The Victorian government and the Science and Technology Department of Jiangsu did not respond to the Global Times enquiries as of press time.
David Anderson, deputy director of partnerships at Australia’s medical research organization Burnet Institute, told the Global Times on Tuesday that the institute was funded through the first round of the Victoria-Jiangsu grants for collaborative work at Boint Biotech in the province.
“It was this work that helped to complete a long-term project to develop novel technology for diagnostic tests using dimeric IgA,” said Anderson.
Burnet has used the technology to develop improved serology tests for COVID-19.
“We have been funded again with Boint Biotech in the next round of Victoria-Jiangsu grants, starting next week, to develop additional tests using that technology for measles and hepatitis B in the first instance,” Anderson said.
“I would be extremely disappointed if the cooperative program did not go ahead, because we had excellent outcomes from our previous program project, leading to a new diagnostic approach for point-of-care testing,” he noted.

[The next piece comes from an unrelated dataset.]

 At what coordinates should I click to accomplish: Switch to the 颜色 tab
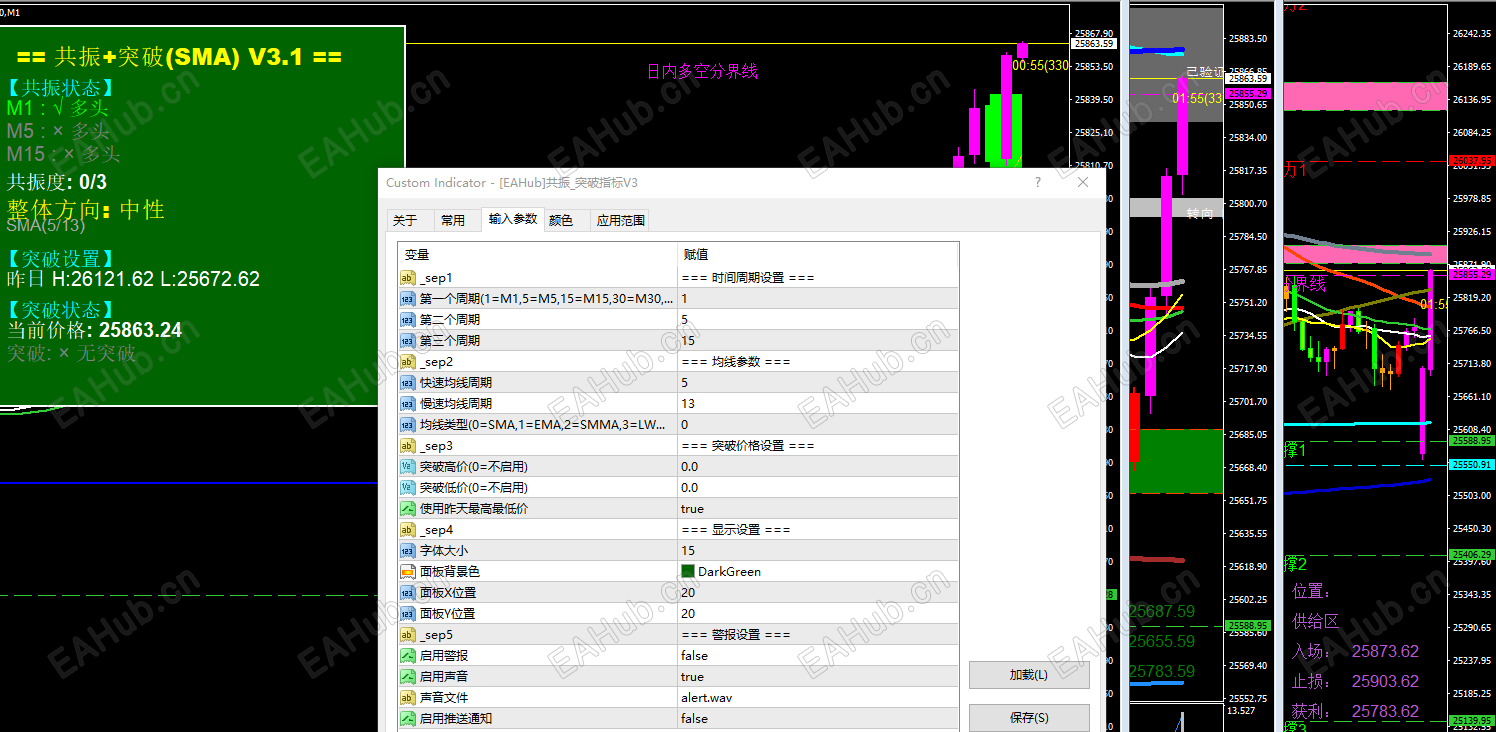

Burnet has had other collaborative projects, especially in public health, in China for more than 25 years, which has been positive.
The deal, which was renewed in 2019, provides grants for Victorian companies and universities to share intellectual property (IP) and develop new products with companies from the Chinese province.
The program guidelines say, according to The Age report, that at the conclusion of the projects, both the Chinese and the Australian parties receive beneficial ownership of the existing background IP and the fresh IP created during the collaboration.
As Anderson sees it, if the Australian government plans to put the program in danger as the report claims, the reason it is citing is not solid.
“The concern of the government appears to be around the ‘guidelines’ that suggested that background IP would be jointly owned or shared by both parties after the project, but as part of the project, each pair of parties first had to complete a cooperation agreement, and in this agreement [in our case] we agreed that background IP would not be shared, but the project IP would be shared – which is exactly what we would have in any agreement with a Western partner,” Anderson elaborated.
It is alarming that Canberra is considering calling off joint research activities between institutions and businesses in Victoria and Jiangsu Province, Chen Hong, director of the Australian Studies Center at the East China Normal University in Shanghai, told the Global Times on Tuesday.
“Some scare-mongering ‘experts’ and politicians in Australia try to smear and stigmatize any collaboration with China as being a risk to Australia’s security, which is totally unfounded. Their vested interest is to further provoke and instigate the Morrison administration into more hostile confrontations with China,” Chen said.
He noted that further moves could take place to expand the scope of Australia’s recently passed Foreign Relations Bill to put more of its targets in jeopardy following the Victoria-Jiangsu agreement.